◆ **Aim of the exercise**
Give every line of the listing below as a numbered list, skipping any blank lines.

Word and element pointing entries
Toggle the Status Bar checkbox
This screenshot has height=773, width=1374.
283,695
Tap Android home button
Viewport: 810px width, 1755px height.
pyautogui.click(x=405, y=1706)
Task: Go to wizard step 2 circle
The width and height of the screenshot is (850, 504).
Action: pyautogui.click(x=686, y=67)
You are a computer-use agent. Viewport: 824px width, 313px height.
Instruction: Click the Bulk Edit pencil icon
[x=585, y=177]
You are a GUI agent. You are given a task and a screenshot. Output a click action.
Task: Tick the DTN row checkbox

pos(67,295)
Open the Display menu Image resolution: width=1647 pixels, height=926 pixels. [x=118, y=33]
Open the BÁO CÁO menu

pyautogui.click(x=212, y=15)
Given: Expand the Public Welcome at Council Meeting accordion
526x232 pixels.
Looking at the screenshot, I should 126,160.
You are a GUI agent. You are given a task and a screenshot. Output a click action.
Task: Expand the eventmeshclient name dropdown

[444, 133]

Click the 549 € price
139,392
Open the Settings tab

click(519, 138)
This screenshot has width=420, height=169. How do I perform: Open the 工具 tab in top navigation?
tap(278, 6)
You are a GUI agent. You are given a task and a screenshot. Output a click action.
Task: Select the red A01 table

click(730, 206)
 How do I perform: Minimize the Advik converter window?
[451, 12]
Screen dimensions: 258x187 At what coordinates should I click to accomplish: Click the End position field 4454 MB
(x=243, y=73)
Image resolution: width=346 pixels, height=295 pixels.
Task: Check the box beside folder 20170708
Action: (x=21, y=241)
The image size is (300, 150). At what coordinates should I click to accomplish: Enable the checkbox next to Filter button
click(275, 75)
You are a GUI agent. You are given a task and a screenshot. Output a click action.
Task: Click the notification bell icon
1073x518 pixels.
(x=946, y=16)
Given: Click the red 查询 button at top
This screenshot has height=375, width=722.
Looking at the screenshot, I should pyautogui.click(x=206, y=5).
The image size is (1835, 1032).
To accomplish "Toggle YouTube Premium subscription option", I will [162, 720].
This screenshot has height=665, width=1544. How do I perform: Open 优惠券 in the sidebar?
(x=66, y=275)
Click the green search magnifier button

◆ **Solution to the exercise**
1. Toggle the Status Bar checkbox
2. This screenshot has height=773, width=1374.
3. 283,695
4. Tap Android home button
5. Viewport: 810px width, 1755px height.
6. pyautogui.click(x=405, y=1706)
7. Task: Go to wizard step 2 circle
8. The width and height of the screenshot is (850, 504).
9. Action: pyautogui.click(x=686, y=67)
10. You are a computer-use agent. Viewport: 824px width, 313px height.
11. Instruction: Click the Bulk Edit pencil icon
12. [x=585, y=177]
13. You are a GUI agent. You are given a task and a screenshot. Output a click action.
14. Task: Tick the DTN row checkbox
15. pos(67,295)
16. Open the Display menu Image resolution: width=1647 pixels, height=926 pixels. [x=118, y=33]
17. Open the BÁO CÁO menu
18. pyautogui.click(x=212, y=15)
19. Given: Expand the Public Welcome at Council Meeting accordion
20. 526x232 pixels.
21. Looking at the screenshot, I should 126,160.
22. You are a GUI agent. You are given a task and a screenshot. Output a click action.
23. Task: Expand the eventmeshclient name dropdown
24. [444, 133]
25. Click the 549 € price
26. 139,392
27. Open the Settings tab
28. click(519, 138)
29. This screenshot has width=420, height=169. How do I perform: Open the 工具 tab in top navigation?
30. tap(278, 6)
31. You are a GUI agent. You are given a task and a screenshot. Output a click action.
32. Task: Select the red A01 table
33. click(730, 206)
34.  How do I perform: Minimize the Advik converter window?
35. [451, 12]
36. Screen dimensions: 258x187 At what coordinates should I click to accomplish: Click the End position field 4454 MB
37. (x=243, y=73)
38. Image resolution: width=346 pixels, height=295 pixels.
39. Task: Check the box beside folder 20170708
40. Action: (x=21, y=241)
41. The image size is (300, 150). At what coordinates should I click to accomplish: Enable the checkbox next to Filter button
42. click(275, 75)
43. You are a GUI agent. You are given a task and a screenshot. Output a click action.
44. Task: Click the notification bell icon
45. 1073x518 pixels.
46. (x=946, y=16)
47. Given: Click the red 查询 button at top
48. This screenshot has height=375, width=722.
49. Looking at the screenshot, I should pyautogui.click(x=206, y=5).
50. The image size is (1835, 1032).
51. To accomplish "Toggle YouTube Premium subscription option", I will [162, 720].
52. This screenshot has height=665, width=1544. How do I perform: Open 优惠券 in the sidebar?
53. (x=66, y=275)
54. Click the green search magnifier button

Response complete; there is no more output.